[Task requirements]:
1. Answer these from the text on fleas:
(a) What kind of fleas are found quite commonly on dogs?
(b) What are fleas secondary hosts for?
(c) In what kind of climates are denser infestations encountered?
2. Repeat the part of the text on fleas word for word, starting with "Fleas cause additional" and going on through "to find fleas.".

[Page excerpt]:
──────────
Pets & Animal Dog Breeds

Things You Need to Know About Fleas

In all likelihood the most bothersome ectoparasite is also the most common one.
The tiny flea is seen in backyard or kenneled dogs, and denser infestations are encountered on dogs inhabiting hotter, more humid climates.
Cat fleas are found quite commonly on dogs.
The parasite inhabits part of its life cycle off the dog, and is therefore hard to treat definitively.
Fleas cause additional problems; they are secondary hosts for tapeworms and the fleas' saliva may cause allergic reaction in dogs that's puzzling to diagnose and difficult to treat.
Fleas bite the dog, causing small lesions in the skin, then lick the blood as it seeps from the wound.
Full-grown fleas are able to jump great distances; occasionally they land on humans.
They aren't picky where they receive their blood meal, but can generally be found on a dog or cat when one is available.
A fined-tooth comb can be used to find fleas.
Carefully run it through the dog's hair over the area of his pelvis.
──────────
[Records shown]:
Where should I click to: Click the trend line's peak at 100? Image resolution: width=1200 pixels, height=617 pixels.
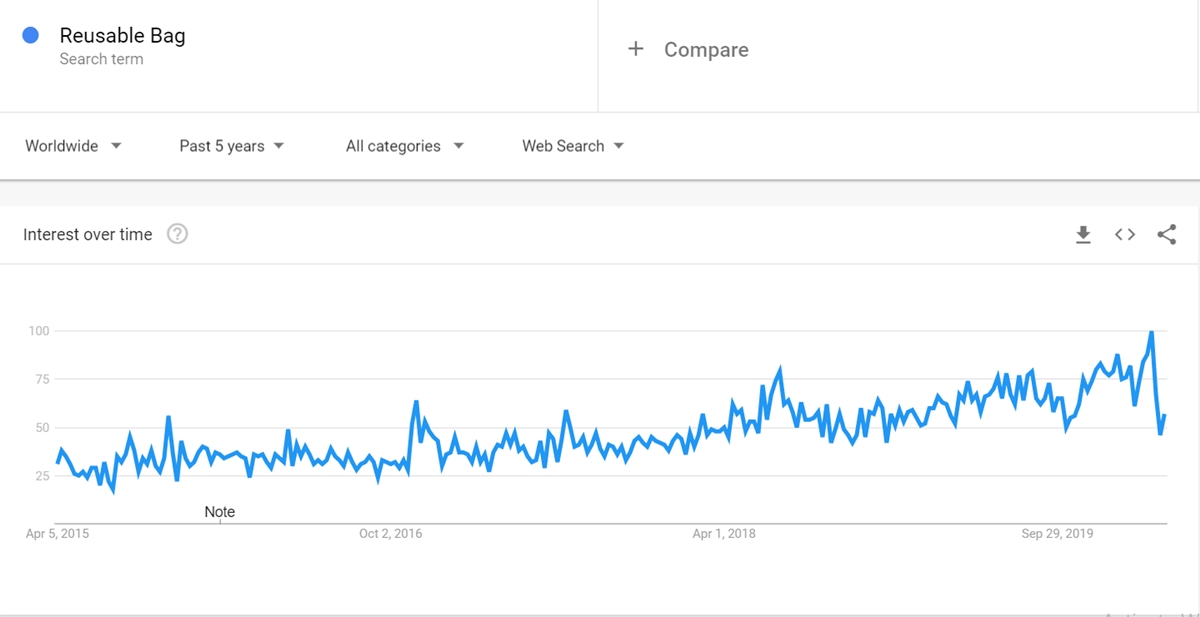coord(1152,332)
──────────
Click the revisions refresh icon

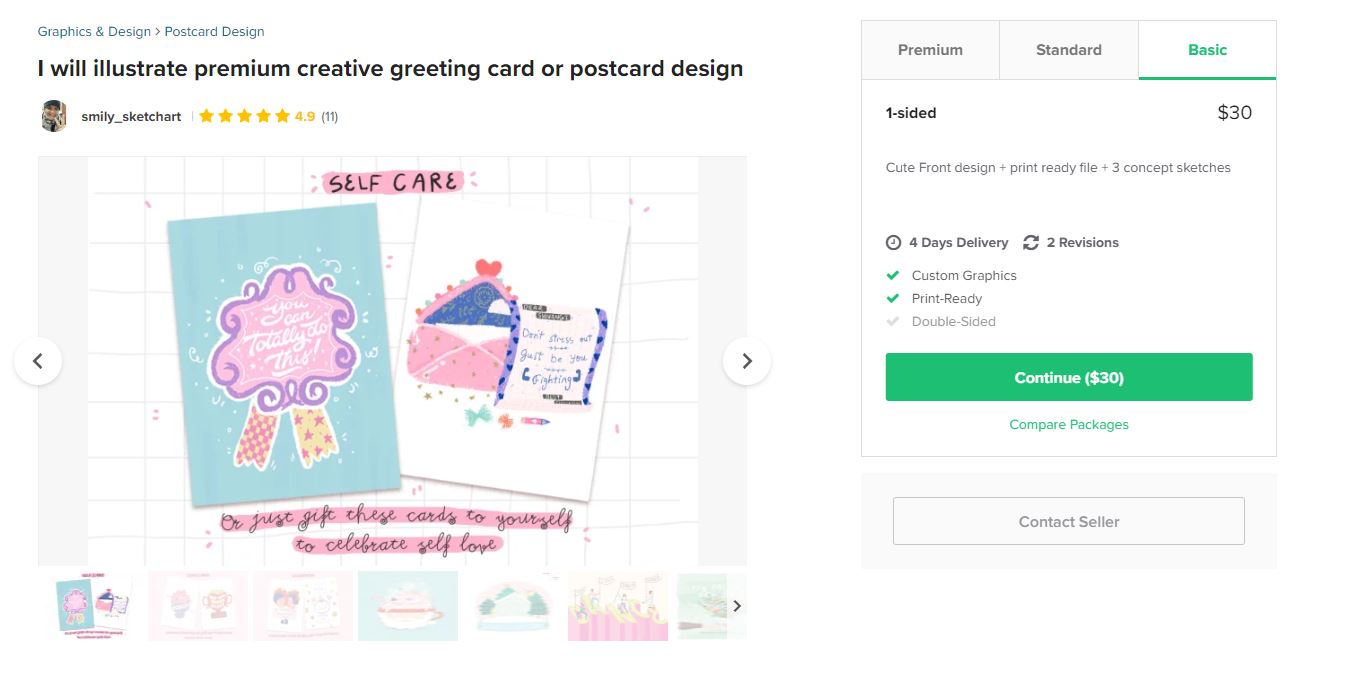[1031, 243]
──────────
[Exercise responses]:
1.
(a) Cat fleas
(b) Tapeworms
(c) Hotter, more humid climates

2.
Fleas cause additional problems; they are secondary hosts for tapeworms and the fleas' saliva may cause allergic reaction in dogs that's puzzling to diagnose and difficult to treat.
Fleas bite the dog, causing small lesions in the skin, then lick the blood as it seeps from the wound.
Full-grown fleas are able to jump great distances; occasionally they land on humans.
They aren't picky where they receive their blood meal, but can generally be found on a dog or cat when one is available.
A fined-tooth comb can be used to find fleas.